I asked them if they’d voted in the recent General Election in the UK. A few of them said they had, but most of them responded with the following: Hell no, why would I vote? Nothing I say or do matters. I’m stuck in the system and it’s a system run by white people who don’t know me or care about me.
Oof. Talk about real talk but I can’t say this took me by surprise. The conversation then wound its way to the topic of Obama (how much we miss him and how he is the ex who is doing just fine without you thank you very much, sigh). They told me how much they admired him, how at least he was fighting the good fight.
Then yesterday on Twitter, a conversation thread emerged about a particular FinTech panel “looking like the board of a bank” which is to say, white and male. This isn’t surprising, because let’s face it– there are a lot of white dudes in FinTech, especially in London. But there are also a lot of POCs and women too. Several people I look up to in the industry jumped in with their comments. It reminded me of an essay I wrote a year ago for the London School of Economics blog about gender redesign in the workplace. It revolved around a talk that Dr. Iris Bohnet gave at the school about her book. The basic premise was counter-stereotypical examples change perception of what can be.

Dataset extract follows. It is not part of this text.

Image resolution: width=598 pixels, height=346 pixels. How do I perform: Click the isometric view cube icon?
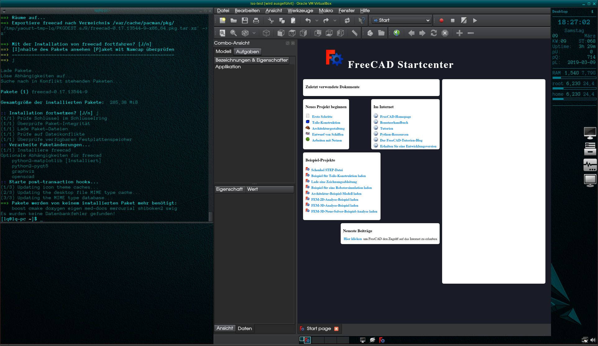pyautogui.click(x=266, y=33)
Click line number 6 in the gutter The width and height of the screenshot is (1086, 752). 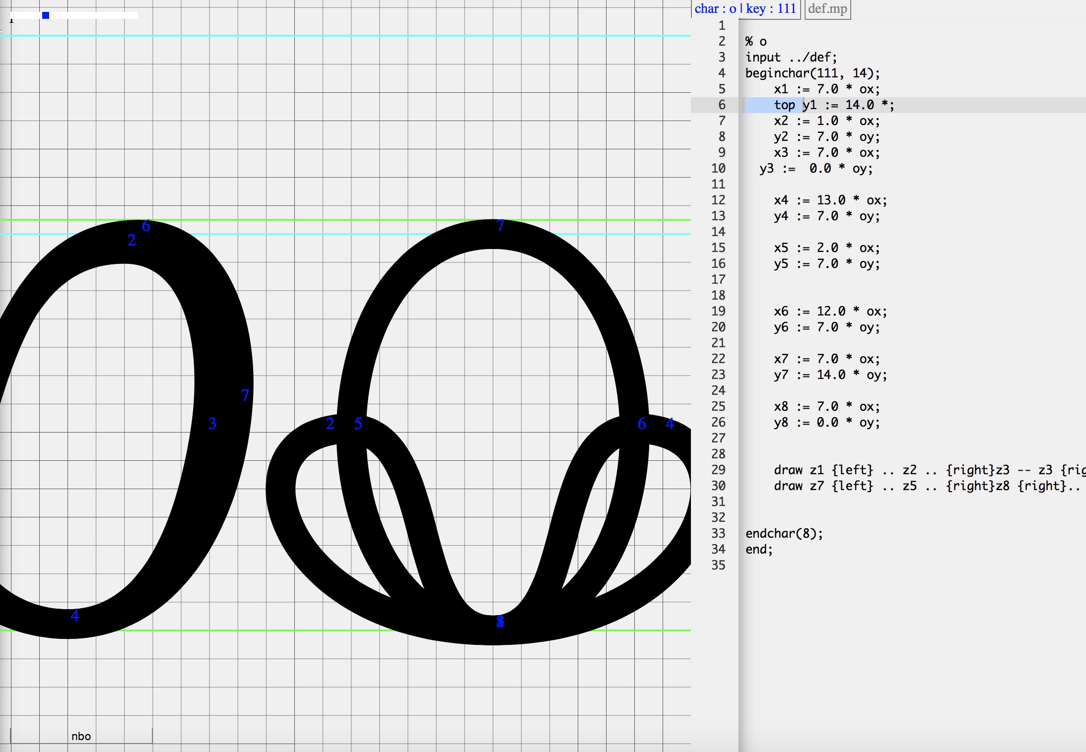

Say that again in non-tweed-wearing-academic speak? Simply put, we need role models. Why? Because role models show us what we can be. Role models show us that we can achieve what we want to achieve if we’re willing to put in the work. For me, President Obama showed me and so many millions around the world that a mixed-heritage POC can become President of the United States. More recently, Emmanuel Macron showed the world that a young man with zero experience in politics could form a Centrist political party and succeed. Xavier Bettel, Prime Minister of Luxembourg and Leo Varadkar, Prime Minister of Ireland have come crashing out (pun definitely intended) as openly gay politicians. Sadiq Khan became the first Muslim mayor of a Western city. But this extends far beyond politics.
Model Winnie Harlow became the first model with vitiligo (a skin pigmentation condition that causes light patches of skin) for Nike. Last year, an all-female flight crew from Royal Brunei Airlines became the first to fly and land in Saudi Arabia. In 1903, Marie Curie became the first woman to win a Nobel Prize. This year, Viola Davis became the first black actress to win a Tony, Emmy, and Oscar (just a Grammy short of an EGOT now!).
The point is, when we see non-stereotypical people fill roles or accomplish great things, it changes the perception of what we are capable of achieving. This is important for everyone, but so much more so for marginalised people. I’m not saying we should hate on white men. There are undoubtedly young people who relate to white men (socioeconomically, religiously, etc) and so white men are absolutely valuable. But the world is more than white men and white people and as our societies become more diverse, so too should the roles that represent our people, be it in politics, banks, television– wherever.
I wanted Hillary to win, to show me a woman can do it, and I didn’t get that. So now, I’m putting it all behind Kamala Harris because she looks even more like me than Hillary. But maybe if I don’t get that, it’ll be my turn to step up so a little girl who looks like me can have someone to look up to. Seeing is believing… in yourself.